Who: Dante and Vergil
When: As the sun rises, or something dramatic like that.
Where: The beach.
What: A slap fight. Some corpses.
Rating: R. To be safe.
It wasn't that he disliked the ocean, quite the opposite in fact. It was just that, all things considered, he preferred not visiting it quite like this. His pants were wet, plastered to his legs all the way up to his knees, and the waters trailed downs his coat in runnels and droplets as he slogged in through the surf. His hair was drying, and he scuffed his hand through the shaggy mess in encouragement. Waterlogged and tired, he hardly considered the strength of the waves pulling at his legs.
He was just so drained. All of that shit back there with Arkham pushing him and pushing him until he was run down enough that the man had thought to kill him, and then fighting Vergil. Leaving him in... He was just so tired. He stumbled to a halt and bent, braced his hands on his knees as he pulled in and pushed out the salty air. His limbs were rubbery, the burn of action long since faded, the adrenaline rush over. His head was thick and full of things he didn't want to deal with, and his stomach was heavy. If it hadn't been for the water he might have pitched forward and slept on his face for a few hours. For now he settled for breathing, just breathing, focusing on the pull of air in his lungs and the whisper of the breeze in his hair, and the chill of the water soaking into him.

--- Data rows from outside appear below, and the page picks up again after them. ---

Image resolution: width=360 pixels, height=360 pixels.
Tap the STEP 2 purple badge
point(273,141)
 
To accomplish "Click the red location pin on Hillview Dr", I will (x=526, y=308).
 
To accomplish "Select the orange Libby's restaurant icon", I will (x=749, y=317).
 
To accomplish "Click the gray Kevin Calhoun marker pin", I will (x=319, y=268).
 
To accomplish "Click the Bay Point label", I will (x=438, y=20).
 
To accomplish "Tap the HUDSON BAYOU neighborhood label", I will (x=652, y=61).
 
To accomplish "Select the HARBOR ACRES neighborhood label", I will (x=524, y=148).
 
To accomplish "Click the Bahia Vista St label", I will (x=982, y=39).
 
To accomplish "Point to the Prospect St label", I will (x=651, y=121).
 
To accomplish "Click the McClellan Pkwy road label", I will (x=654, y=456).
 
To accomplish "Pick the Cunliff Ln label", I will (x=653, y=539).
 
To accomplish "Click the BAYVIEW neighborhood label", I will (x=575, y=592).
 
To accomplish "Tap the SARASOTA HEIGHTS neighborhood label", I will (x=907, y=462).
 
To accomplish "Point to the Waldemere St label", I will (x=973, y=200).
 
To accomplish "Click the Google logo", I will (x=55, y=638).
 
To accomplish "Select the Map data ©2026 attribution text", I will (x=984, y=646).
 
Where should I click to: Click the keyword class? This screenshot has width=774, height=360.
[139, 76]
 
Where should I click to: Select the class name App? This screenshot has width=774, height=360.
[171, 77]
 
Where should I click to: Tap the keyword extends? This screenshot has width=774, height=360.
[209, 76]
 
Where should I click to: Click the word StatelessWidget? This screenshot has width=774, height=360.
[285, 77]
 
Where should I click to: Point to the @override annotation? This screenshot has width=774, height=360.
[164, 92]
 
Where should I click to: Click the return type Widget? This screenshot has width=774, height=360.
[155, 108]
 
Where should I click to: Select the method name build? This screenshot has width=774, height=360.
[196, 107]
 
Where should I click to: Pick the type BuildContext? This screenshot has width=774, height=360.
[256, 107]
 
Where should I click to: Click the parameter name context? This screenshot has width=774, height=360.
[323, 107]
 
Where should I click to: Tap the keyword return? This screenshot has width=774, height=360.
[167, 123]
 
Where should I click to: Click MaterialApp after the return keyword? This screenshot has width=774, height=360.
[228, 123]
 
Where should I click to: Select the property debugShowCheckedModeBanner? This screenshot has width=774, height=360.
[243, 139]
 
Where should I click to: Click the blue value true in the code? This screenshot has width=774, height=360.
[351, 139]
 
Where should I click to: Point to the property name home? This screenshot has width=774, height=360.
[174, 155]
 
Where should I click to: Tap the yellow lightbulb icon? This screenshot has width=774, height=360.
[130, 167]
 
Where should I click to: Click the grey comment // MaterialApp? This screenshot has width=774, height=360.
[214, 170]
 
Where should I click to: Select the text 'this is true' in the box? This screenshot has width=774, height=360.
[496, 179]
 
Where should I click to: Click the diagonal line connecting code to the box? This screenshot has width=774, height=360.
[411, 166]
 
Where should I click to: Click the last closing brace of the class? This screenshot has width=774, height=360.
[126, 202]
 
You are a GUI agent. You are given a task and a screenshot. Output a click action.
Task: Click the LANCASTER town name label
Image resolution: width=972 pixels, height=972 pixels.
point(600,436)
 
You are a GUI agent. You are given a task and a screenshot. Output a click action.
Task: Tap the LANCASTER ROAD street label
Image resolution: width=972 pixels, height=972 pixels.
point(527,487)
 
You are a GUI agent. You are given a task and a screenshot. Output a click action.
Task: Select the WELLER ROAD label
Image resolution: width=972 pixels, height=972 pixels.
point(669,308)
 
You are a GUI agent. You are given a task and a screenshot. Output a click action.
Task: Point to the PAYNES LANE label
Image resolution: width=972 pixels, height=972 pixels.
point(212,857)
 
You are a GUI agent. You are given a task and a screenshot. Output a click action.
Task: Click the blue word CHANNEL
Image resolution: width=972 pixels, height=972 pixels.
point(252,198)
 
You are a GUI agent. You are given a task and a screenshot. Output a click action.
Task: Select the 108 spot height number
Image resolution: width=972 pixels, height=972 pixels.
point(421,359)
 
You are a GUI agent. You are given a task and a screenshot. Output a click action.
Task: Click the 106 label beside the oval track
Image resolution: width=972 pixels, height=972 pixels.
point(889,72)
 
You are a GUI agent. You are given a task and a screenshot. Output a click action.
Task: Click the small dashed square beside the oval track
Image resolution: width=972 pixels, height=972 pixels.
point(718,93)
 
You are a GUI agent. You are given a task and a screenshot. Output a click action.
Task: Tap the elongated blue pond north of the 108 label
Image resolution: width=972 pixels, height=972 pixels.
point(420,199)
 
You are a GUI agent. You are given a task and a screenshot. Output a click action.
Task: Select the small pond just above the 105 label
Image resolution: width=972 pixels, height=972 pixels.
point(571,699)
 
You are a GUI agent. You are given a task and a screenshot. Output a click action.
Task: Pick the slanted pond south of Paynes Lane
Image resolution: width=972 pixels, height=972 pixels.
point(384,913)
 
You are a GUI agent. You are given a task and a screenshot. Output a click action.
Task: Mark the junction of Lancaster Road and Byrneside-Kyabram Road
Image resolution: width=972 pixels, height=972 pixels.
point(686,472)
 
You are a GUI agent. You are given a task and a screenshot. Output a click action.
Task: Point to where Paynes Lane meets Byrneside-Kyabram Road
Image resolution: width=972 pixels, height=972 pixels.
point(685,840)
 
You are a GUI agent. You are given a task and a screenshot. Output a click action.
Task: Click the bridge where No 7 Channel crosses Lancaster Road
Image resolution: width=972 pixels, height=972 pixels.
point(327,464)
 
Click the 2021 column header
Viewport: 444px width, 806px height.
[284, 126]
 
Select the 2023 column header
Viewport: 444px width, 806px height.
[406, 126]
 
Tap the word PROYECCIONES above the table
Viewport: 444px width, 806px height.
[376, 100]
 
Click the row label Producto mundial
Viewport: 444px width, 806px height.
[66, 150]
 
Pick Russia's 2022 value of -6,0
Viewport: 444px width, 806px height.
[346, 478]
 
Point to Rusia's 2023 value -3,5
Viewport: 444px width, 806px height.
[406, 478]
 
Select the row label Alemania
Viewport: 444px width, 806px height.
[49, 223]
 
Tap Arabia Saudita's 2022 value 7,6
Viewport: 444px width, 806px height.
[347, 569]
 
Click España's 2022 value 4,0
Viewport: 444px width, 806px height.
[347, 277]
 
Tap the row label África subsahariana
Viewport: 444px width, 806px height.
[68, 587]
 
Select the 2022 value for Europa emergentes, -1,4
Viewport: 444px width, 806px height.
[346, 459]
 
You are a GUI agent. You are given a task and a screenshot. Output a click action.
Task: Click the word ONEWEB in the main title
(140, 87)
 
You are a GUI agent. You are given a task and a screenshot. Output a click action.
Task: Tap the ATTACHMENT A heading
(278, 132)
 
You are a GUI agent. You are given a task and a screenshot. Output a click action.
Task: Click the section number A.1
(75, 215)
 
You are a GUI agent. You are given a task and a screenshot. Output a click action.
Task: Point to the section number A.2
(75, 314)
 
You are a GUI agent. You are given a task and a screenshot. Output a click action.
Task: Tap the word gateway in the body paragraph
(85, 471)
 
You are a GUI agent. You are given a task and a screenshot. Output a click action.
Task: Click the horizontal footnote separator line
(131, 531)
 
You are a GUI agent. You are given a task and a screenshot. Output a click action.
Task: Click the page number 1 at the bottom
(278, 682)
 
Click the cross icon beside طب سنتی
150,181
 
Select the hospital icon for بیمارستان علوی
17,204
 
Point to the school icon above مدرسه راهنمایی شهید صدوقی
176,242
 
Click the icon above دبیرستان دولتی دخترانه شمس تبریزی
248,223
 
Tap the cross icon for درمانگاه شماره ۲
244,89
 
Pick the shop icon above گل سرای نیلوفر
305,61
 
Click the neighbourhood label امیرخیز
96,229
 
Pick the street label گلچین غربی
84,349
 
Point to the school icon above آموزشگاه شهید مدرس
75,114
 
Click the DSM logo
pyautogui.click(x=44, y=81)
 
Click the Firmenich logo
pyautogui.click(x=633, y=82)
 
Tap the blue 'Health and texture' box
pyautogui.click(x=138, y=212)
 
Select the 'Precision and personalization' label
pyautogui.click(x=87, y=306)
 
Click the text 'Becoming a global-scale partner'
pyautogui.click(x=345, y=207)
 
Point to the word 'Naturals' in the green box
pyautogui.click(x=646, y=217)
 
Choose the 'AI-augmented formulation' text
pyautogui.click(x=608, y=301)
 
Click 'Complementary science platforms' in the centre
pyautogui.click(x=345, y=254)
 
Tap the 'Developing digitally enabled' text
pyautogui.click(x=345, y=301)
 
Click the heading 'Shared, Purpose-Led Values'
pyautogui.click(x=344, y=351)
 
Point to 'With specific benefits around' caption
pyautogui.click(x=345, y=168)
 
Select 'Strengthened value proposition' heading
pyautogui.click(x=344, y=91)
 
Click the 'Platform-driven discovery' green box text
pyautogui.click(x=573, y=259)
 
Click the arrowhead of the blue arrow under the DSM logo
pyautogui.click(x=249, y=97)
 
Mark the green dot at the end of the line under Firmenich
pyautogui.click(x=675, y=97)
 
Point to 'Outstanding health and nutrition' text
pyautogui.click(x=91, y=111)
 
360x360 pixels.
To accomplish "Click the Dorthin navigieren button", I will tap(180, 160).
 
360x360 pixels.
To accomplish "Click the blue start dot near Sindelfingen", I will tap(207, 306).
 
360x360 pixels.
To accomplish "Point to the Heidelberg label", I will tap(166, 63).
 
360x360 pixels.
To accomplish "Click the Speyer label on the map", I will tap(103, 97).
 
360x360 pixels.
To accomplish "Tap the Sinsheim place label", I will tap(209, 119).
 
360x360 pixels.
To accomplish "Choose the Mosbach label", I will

He could already feel the sand bleeding into his boots, and the squelch of it between his toes proved somehow disgusting and important, despite everything else. So it was a few minutes before he dragged himself upright and started forward anew. His arms hanging limply at his sides and each step slower than the last. His head lolled back, eyes half open and unseeing. The full body drag slowed until he was only ankle deep, and there he paused, turning his eyes to the picturesque houses and the cheery little ornamental trees in the distance, focusing on the sheer neatness and quaintness of the town.
And he laughed just once, not wholly bemused. Not wholly dead to the irony of the juxtaposition. Even so, his voice was lacking in something quintessentially Dante, when he croaked.
"Honey, I'm home."
Maybe it was all that sea water he'd swallowed.